Tekst: Małgorzata Biegańska-Hendryk
14 grudnia 2010
Oto nowe wiadomości, które przesłała do nas właścicielka kotki Basi:
Na szczęście z Basią już w zasadzie wszystko w porządku jedynie zrobiła jej się przepuklina pooperacyjna na brzuszku i weterynarz kazał to obserwować, gdyby się powiększała niestety będzie trzeba ją operować...
... Mam nadzieję, że nic nie będzie się z tym działo, bo szkoda by było znowu narażać ją na kolejne cierpienia. Basia teraz nie chce wychodzić w dzień na dwór, wychodzi tylko wtedy kiedy jest ciemno ale to nawet lepiej bo jestem spokojniejsza o nią - po ciemku trudno ją dojrzeć więc i zagrożenie dla niej mniejsze.
Bardzo cieszymy się, że kici udało się wrócić do zdrowia. Mamy nadzieję, że już nic złego kotki nie spotka. Jednocześnie pragniemy poinformować, że Policja zajęła się sprawą Basi. Została również przeprowadzona akcja informacyjna wśród sąsiadów. Oby był to koniec przykrych wydarzeń w tej dzielnicy.
Tekst: Małgorzata Biegańska-Hendryk, Foto: opiekunka Basi
21 października 2010
Basia po operacji
Basia to śliczna, kilkuletnia czarna kotka, która jesienią 2009 roku znalazła sobie przyjazną duszę na portierni Politechniki Śląskiej w Gliwicach. Pani Portierka przygarnęła kicię, dała jej schronienie, wysterylizowała i przechowała przez zimę. Niestety na wiosnę kicia zaczęła przeszkadzać innym pracownikom uczelni. Wówczas Pani poprosiła nas o pomoc w znalezieniu Basi nowego domu.
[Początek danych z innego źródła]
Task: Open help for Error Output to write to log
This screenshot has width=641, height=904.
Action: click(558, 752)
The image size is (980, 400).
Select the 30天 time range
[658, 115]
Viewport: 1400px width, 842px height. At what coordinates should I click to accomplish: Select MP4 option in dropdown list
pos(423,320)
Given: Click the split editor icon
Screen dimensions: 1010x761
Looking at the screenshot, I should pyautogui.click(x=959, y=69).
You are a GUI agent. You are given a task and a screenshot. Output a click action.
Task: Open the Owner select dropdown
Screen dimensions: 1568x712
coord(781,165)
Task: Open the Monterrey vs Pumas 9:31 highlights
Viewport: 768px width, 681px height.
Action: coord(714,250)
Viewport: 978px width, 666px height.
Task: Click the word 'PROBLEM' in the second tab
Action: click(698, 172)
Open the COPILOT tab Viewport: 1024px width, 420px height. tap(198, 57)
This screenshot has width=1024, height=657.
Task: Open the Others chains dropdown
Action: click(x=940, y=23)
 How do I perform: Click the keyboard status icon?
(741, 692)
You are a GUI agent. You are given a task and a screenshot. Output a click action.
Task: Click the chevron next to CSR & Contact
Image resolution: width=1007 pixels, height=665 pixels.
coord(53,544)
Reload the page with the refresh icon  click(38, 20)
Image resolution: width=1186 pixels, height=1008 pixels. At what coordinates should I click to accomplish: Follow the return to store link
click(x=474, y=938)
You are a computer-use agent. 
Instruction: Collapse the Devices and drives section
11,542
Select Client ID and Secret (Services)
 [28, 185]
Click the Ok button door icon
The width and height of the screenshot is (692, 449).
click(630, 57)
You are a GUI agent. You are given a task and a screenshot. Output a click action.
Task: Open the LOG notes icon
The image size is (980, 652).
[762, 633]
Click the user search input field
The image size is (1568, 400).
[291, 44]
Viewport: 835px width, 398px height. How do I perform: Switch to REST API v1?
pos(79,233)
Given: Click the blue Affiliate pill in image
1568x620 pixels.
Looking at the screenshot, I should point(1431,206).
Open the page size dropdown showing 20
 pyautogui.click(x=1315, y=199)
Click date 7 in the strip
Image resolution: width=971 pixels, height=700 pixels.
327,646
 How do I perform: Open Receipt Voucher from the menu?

Przemili Państwo z Wrocławia zdecydowali się przyjąć kicię pod swój dach. Mieli już doświadczenie z kotami, bo mieszkał z nimi kilkuletni kocur. Basia pięknie odnalazła się w nowym domu, dając wiele radości nowym opiekunom. Ponieważ dzielnica wydawała się bezpieczna kotka mogła cieszyć się spacerami po przydomowym ogródku. Nigdy się jednak nie oddalała, ceniąc sobie swój wspaniały nowy dom.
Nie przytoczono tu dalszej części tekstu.